**** INFORMATION SHOWN ****

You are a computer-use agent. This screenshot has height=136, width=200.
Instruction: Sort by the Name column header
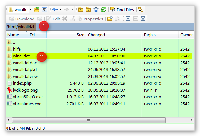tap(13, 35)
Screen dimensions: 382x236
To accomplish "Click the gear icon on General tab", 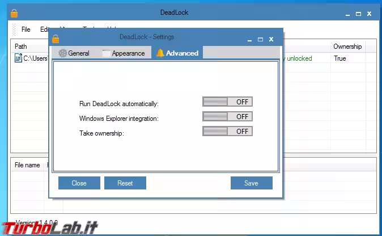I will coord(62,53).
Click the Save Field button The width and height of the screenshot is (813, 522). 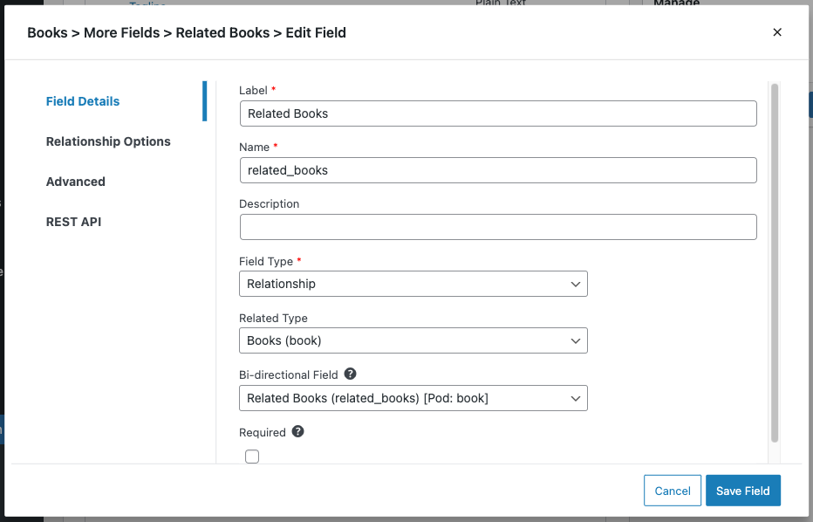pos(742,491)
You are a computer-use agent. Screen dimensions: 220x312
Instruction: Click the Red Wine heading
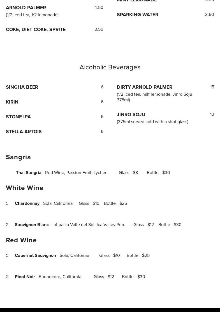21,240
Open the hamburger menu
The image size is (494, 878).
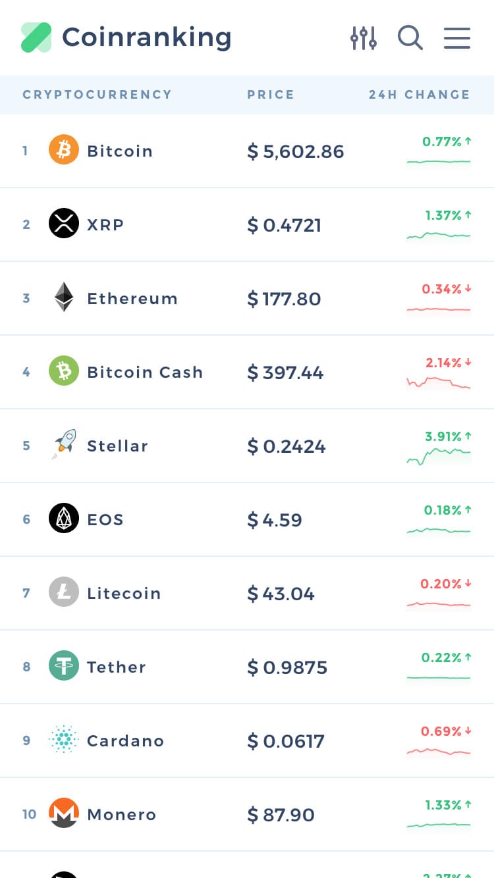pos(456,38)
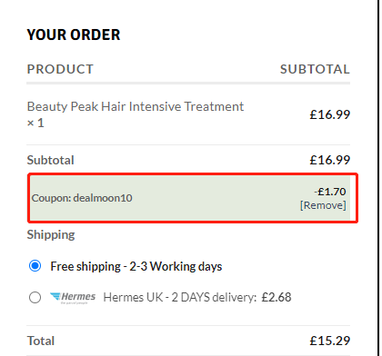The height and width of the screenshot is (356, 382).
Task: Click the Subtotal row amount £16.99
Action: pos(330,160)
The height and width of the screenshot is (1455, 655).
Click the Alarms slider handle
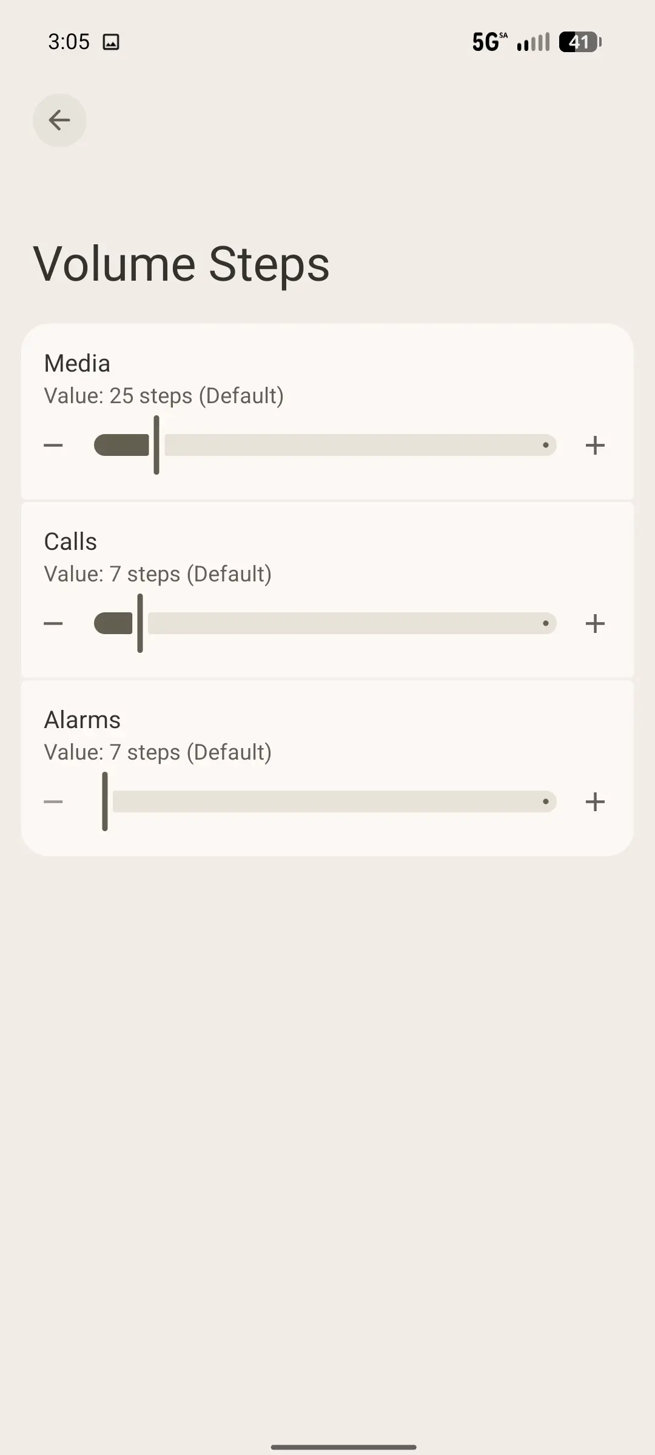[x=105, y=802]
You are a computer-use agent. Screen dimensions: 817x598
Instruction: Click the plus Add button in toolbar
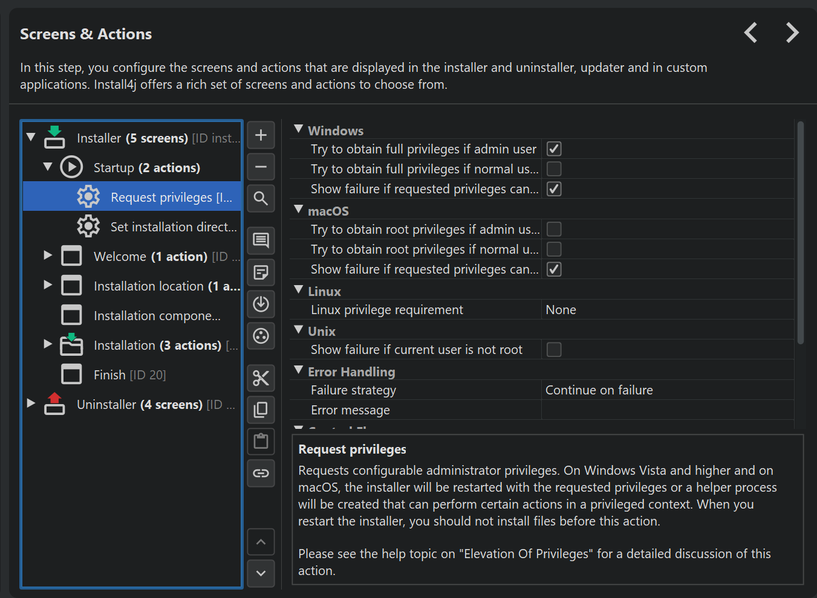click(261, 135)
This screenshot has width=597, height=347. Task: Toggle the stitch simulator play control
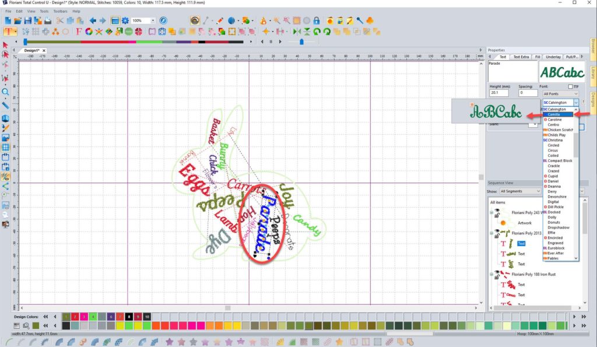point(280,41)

****

* **EXERCISE PROMPT**: Would you please write out exactly the lines between the line containing "You are a computer-use agent. Screen dimensions: 220x312" and the last line of the listing above, inclusive, without pictures?

* **RESPONSE BOX**:
You are a computer-use agent. Screen dimensions: 220x312
Instruction: Click the Red Wine heading
21,240
Open the hamburger menu
The image size is (494, 878).
pos(456,38)
The height and width of the screenshot is (356, 382).
Task: Click the Subtotal row amount £16.99
Action: pos(330,160)
The height and width of the screenshot is (1455, 655).
Click the Alarms slider handle
[x=105, y=802]
You are a computer-use agent. Screen dimensions: 817x598
Instruction: Click the plus Add button in toolbar
click(261, 135)
This screenshot has width=597, height=347. Task: Toggle the stitch simulator play control
point(280,41)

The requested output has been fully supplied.